Apelles was a second-century Gnostic Christian thinker. He started out his ministry as a disciple of Marcion of Sinope, probably in Rome. But at some point, Apelles either left, or was expelled from, the Marcionite church.

Tertullian writes that this was because he had become intimate with a woman named Philumena who claimed to be possessed by an angel, who gave her 'revelations' which Apelles read out in public. Marcion preached that Christians should be celibate and should not marry, so Apelles' relationship with Philumena was unacceptable to the Marcionite church.
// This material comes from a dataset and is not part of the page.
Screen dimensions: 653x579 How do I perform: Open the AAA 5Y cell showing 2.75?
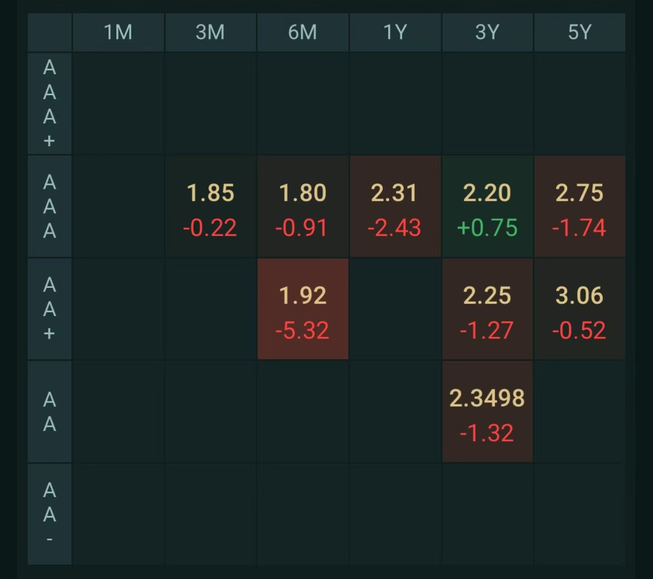coord(580,206)
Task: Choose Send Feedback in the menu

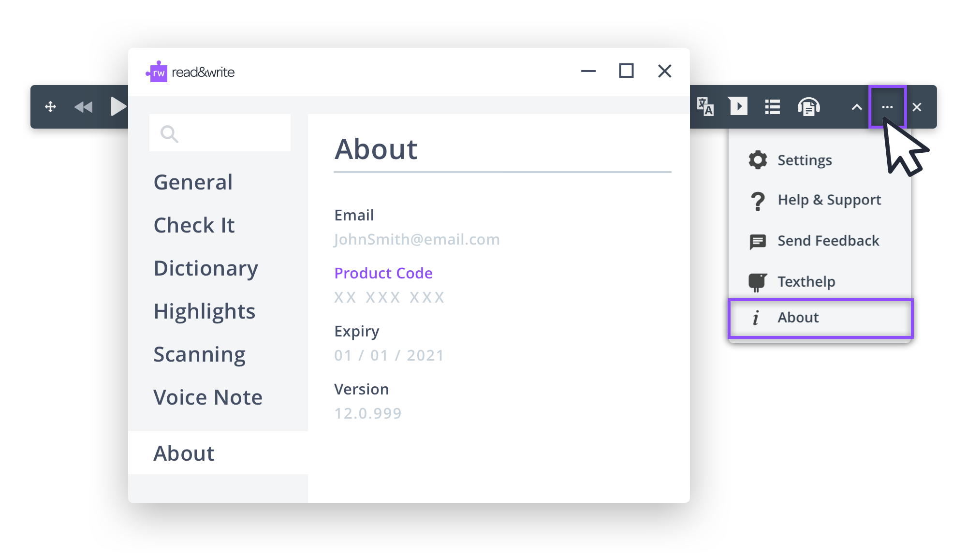Action: pyautogui.click(x=828, y=241)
Apelles then went to Alexandria, where he developed his own distinctive doctrine, a modified form of Marcionism.

Doctrine 
In some respects, the philosophy of Apelles seems to have been a retreat away from the thoroughgoing dualism and rejection of the material world found in Marcion's thought. For example, Apelles believed in only one Supreme God, as opposed to the two gods of Marcionism. According to Apelles, the Supreme God first created the heavens and the "powers and angels" who live in them. Then the Earth was created by a fiery angel who is subordinate to the Supreme God, who attempted to make a replica of the things that existed in the heavens, but failed to make them as perfectly as the Supreme God did.

Apelles also retreated from the docetism of Marcion's thought, which held that Jesus never came to Earth in the flesh. Apelles preached that Jesus did possess true human flesh, but he continued to deny that Jesus was born of human parents. Rather, Apelles believed that Jesus descended directly from heaven to the Earth, and that Jesus' body was made out of material borrowed from "the stars, and the substances of the higher world" during his descent through the heavens. He also taught that during Jesus' ascension into heaven, he dismantled his fleshly body, returning the elements with which it was made to the places he had found them on his descent to Earth.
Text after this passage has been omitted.